Sejarah lahirnya aliran Qadariyah tidak dapat diketahui secara
pasti dan masih merupakan sebuah perdebatan. Akan tetepi menurut Ahmad Amin,
ada sebagian pakar teologi yang mengatakan bahwa Qadariyah pertama kali
dimunculkan oleh Ma’bad al-Jauhani dan Ghilan ad-Dimasyqi sekitar tahun 70
H/689M.
Ibnu Nabatah menjelaskan dalam kitabnya, sebagaimana yang
dikemukakan oleh Ahmad Amin, aliran Qadariyah pertama kali dimunculkan oleh
orang Irak yang pada mulanya beragama Kristen, kemudian masuk Islam dan kembali
lagi ke agama Kristen. Namanya adalah Susan, demikian juga pendapat Muhammad
Ibnu Syu’ib. Sementara W. Montgomery Watt menemukan dokumen lain yang
menyatakan bahwa paham Qadariyah terdapat dalam kitab ar-Risalah dan ditulis
untuk Khalifah Abdul Malik oleh Hasan al-Basri sekitar tahun 700M.
Ditinjau dari segi politik kehadiran mazhab Qadariyah
sebagai isyarat menentang politik Bani Umayyah, karena itu kehadiran Qadariyah
dalam wilayah kekuasaanya selalu mendapat tekanan, bahkan pada zaman Abdul
Malik bin Marwan pengaruh Qadariyah dapat dikatakan lenyap tapi hanya untuk
sementara saja, sebab dalam perkembangan selanjutnya ajaran Qadariyah itu tertampung dalam Muktazilah.
2. Ajaran-ajaran Qadariyah
Harun Nasution menjelaskan pendapat
Ghalian tentang ajaran Qadariyah bahwa manusia berkuasa atas perbuatan-perbutannya.
Manusia sendirilah yang melakukan baik atas kehendak dan kekuasaan sendiri dan
manusia sendiri pula yang melakukan atau menjauhi perbuatan-perbutan jahat atas
kemauan dan dayanya sendiri. Tokoh an-Nazzam menyatakan bahwa manusia hidup mempunyai
daya, dan dengan daya itu ia dapat berkuasa atas segala perbuatannya.

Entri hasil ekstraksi
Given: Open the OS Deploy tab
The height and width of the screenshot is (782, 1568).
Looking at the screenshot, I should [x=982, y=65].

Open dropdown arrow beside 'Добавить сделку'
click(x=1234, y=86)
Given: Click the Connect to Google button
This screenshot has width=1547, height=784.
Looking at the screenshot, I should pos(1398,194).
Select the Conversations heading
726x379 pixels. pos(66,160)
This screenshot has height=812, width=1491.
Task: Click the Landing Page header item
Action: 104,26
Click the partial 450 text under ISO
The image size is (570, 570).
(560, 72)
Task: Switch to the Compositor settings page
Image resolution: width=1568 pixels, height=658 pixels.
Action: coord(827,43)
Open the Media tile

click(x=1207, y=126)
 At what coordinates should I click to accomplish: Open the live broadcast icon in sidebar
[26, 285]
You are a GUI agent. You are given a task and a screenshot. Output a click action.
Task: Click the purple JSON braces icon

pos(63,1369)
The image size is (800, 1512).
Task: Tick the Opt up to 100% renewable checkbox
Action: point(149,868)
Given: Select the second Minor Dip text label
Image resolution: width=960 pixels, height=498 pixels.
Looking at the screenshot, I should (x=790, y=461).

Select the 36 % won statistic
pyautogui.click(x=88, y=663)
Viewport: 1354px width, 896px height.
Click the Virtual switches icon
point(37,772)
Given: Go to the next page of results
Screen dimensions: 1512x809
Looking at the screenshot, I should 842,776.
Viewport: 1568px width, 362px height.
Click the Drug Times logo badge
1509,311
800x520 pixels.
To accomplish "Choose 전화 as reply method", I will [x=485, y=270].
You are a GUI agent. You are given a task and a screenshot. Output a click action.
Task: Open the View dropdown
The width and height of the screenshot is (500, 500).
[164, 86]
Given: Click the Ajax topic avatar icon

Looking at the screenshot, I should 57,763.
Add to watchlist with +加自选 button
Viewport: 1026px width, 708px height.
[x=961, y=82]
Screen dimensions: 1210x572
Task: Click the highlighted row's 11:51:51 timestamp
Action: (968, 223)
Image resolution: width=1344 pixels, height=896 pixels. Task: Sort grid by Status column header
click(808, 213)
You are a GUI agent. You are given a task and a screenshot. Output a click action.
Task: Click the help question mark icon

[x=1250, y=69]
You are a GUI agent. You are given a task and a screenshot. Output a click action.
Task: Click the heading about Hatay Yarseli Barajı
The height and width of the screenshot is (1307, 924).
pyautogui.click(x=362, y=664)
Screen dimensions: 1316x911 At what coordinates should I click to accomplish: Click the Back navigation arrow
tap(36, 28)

▶ **INSTRUKSI TUGAS 1**
Menurut teks tentang aliran Qadariyah, untuk siapa dan oleh siapa kitab ar-Risalah ditulis?
▶ **INSTRUKSI TUGAS 2**
Teruskan teks tentang aliran Qadariyah mulai setelah kalimat terakhirnya.

▶ **JAWABAN BENAR 1**
Kitab ar-Risalah ditulis oleh Hasan al-Basri untuk Khalifah Abdul Malik sekitar tahun 700M.

▶ **JAWABAN BENAR 2**
Dengan demikian bahwa segala tingkah
laku manusia dilakukan atas kehendaknya sendiri. Manusia mempunyai kewenangan
untuk melakukan segala perbuatan atas kehendaknya sendiri, baik berbuat baik
maupun berbuat jahat. Oleh karena itu, ia berhak mendapatkan pahala atas
kebaikan yang dilakukannya dan juga berhak pula memperoleh hukuman atas
kejahatan yang diperbuatnya. Ganjaran kebaikan di sini disamakan dengan balasan
surga kelak di akherat dan ganjaran siksa dengan balasan neraka kelak di
akherat, itu didasarkan atas pilihan pribadinya sendiri, bukan oleh takdir
Tuhan. Karena itu sangat pantas, orang yang berbuat akan mendapatkan balasannya
sesuai dengan tindakannya.
Faham takdir yang dikembangkan oleh Qadariyah berbeda dengan
konsep yang umum yang dipakai oleh bangsa Arab ketika itu, yaitu paham yang
mengatakan bahwa nasib manusia telah ditentukan terlebih dahulu. Dalam
perbuatannya, manusia hanya bertindak menurut nasib yang telah ditentukan sejak
azali terhadap dirinya.
Dengan demikian takdir adalah
ketentuan Allah yang diciptakan-Nya bagi alam semesta beserta seluruh isinya,
sejak azali, yaitu hokum yang dalam istilah Alquran adalah sunnatullah.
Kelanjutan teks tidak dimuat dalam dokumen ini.